* **Goal 1**
Using the drip marketing guide that follows, decide whether each statement agrees with it. For each of (a), (b), and (c), answer yes or no and quote the words of the guide that decide it.
(a) A drip campaign usually holds between two and seven messages.
(b) Drip messages can be sent only by email.
(c) Social media has led digital marketers to stop relying on email drip campaigns.
* **Goal 2**
List every reason the drip marketing guide below gives for using drip campaigns.

* **Passage shown**
....

What is Drip Marketing? A Guide to Drip Campaigns

Updated: Jun 24, 2021 / Article by: WHSR Guest

Email marketing is one of the most effective ways to build relationships with prospects and turn them into customers or clients. It is incredibly versatile as well. You can run email marketing campaigns to subscribers who have joined your email list or run campaigns to cold prospects as part of a sales or marketing campaign.

Through drip emails, you can automate communication at key points of the customer journey. Read on to know more about drip marketing and how you can use them to increase your conversions.

What Is Drip Marketing?

Drip marketing is the process of delivering a sequence of automated messages to subscribers or leads. You can send these messages via email or another messaging channel. For example, you could run a drip marketing campaign via LinkedIn Messenger.

What is drip marketing?
Source: Zapier

Drip marketing allows businesses to communicate with subscribers during significant events or dates in a customized and tailored manner. You will send those messages based on audience behavior or another strategic automation strategy.

For example, you might send an initial email and a series of follow-up emails to a sales prospect. The goal of a follow-up email campaign might be to secure a sales meeting with a prospect whom you’ve never met.

A drip marketing campaign will typically contain somewhere between two-seven messages spread out over a period of time. The number of messages you send will depend on your campaign and the goal you want to achieve.

Before you kick start any campaign, it's best to verify the email addresses using an online email verification tool to make sure you are sending the email to the right person.  

Why Should You Use Drip Campaigns? 

Even with the increased popularity of social media, digital marketers still rely on email drip campaigns because they have proven to be so effective. Below are some reasons why people use drip marketing to engage with subscribers and prospects:

  • Develop a relationship: You can use email drip campaigns to share information about your company and/ or offer. Each email offers you the chance to engage the prospect. 
  • Incentivize Action: When you send a series of considered emails to a person, you increase the chance of taking some form of action. That action might be responding to your email request, clicking on a link, etc.
  • Saves you time: automated emails are a huge time saver. You set up the campaign, and it will run on autopilot.

....

* **Entries on target coordinates**
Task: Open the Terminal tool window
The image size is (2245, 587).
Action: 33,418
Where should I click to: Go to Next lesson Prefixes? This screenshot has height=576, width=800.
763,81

....

* **Correct answer 1**
(a) Yes: "A drip marketing campaign will typically contain somewhere between two-seven messages spread out over a period of time."
(b) No: "You can send these messages via email or another messaging channel."
(c) No: "Even with the increased popularity of social media, digital marketers still rely on email drip campaigns because they have proven to be so effective."

* **Correct answer 2**
Develop a relationship
Incentivize Action
Saves you time